Top 5 Hours for Ask Posts Comments
15:00: 38.59 average comments per post
02:00: 23.81 average comments per post
20:00: 21.52 average comments per post
16:00: 16.80 average comments per post
21:00: 16.01 average comments per post


The most comments occur during hour 15:00 with an average of 38.59 comments.

# Conclusion

In this project, we analyzed ask and how posts to determine which type of post receives the most amount of comments on average.

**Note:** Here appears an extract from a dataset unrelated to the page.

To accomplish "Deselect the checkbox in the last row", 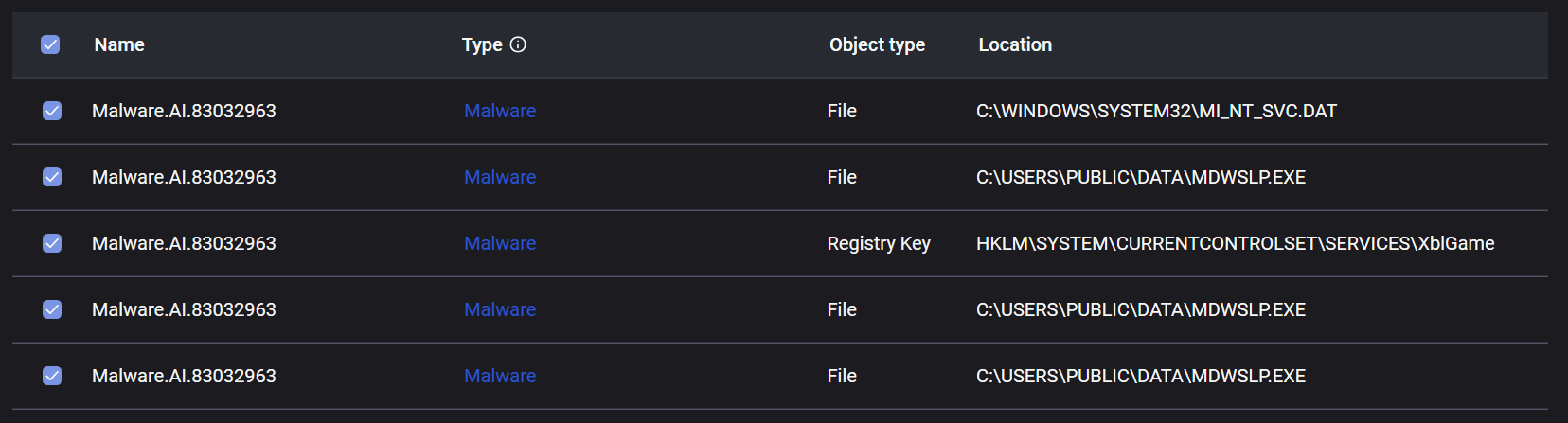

We determined that ask post on average received the most comments between 15:00 - 16:00.

Possible next steps include:
- Determine if show or ask posts receive more points on average.
- Determine if posts created at a certain time are more likely to receive more points.
- Compare your results to the average number of comments and points other posts receive.